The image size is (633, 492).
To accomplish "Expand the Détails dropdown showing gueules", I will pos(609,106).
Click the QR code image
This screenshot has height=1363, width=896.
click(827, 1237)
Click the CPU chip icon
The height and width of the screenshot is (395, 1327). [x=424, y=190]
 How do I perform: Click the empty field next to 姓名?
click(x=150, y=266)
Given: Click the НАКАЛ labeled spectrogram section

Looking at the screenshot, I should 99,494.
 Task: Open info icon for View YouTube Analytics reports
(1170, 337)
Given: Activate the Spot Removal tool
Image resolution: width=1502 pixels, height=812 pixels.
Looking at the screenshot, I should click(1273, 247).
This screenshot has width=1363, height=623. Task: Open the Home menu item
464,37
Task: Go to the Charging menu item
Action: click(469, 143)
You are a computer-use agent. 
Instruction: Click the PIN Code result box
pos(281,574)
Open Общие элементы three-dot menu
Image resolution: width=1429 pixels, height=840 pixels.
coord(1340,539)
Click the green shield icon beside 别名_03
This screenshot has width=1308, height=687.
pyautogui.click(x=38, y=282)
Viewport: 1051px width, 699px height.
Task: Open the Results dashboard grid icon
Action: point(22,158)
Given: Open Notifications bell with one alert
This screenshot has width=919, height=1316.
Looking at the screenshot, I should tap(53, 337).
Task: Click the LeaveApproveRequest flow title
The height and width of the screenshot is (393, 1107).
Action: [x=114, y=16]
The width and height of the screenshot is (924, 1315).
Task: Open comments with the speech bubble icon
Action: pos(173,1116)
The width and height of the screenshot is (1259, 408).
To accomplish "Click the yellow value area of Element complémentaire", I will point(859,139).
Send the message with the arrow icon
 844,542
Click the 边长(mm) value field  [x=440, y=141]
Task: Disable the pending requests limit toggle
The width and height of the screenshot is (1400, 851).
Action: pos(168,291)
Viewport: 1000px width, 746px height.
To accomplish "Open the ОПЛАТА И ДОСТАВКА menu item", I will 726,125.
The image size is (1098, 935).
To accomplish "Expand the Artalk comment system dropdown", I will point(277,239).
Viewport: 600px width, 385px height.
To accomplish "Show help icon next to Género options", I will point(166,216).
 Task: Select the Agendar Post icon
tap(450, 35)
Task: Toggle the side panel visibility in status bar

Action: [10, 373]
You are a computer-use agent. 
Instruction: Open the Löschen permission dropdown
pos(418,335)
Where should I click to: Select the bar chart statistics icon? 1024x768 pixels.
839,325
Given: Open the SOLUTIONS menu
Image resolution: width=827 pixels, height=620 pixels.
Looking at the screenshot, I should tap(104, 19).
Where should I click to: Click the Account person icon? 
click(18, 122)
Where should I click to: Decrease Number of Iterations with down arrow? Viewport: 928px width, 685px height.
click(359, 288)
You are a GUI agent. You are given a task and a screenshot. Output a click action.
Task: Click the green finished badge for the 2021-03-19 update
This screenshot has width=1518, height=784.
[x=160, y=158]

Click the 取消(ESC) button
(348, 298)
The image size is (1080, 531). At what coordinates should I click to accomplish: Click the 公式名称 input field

**WHAT YOU HAVE TO DO**
Lines from the one containing "Where should I click to: Decrease" through the final line of the entries above are to be output exactly; omit all others.

**ANSWER SECTION**
Where should I click to: Decrease Number of Iterations with down arrow? Viewport: 928px width, 685px height.
click(359, 288)
You are a GUI agent. You are given a task and a screenshot. Output a click action.
Task: Click the green finished badge for the 2021-03-19 update
This screenshot has width=1518, height=784.
[x=160, y=158]

Click the 取消(ESC) button
(348, 298)
The image size is (1080, 531). At what coordinates should I click to accomplish: Click the 公式名称 input field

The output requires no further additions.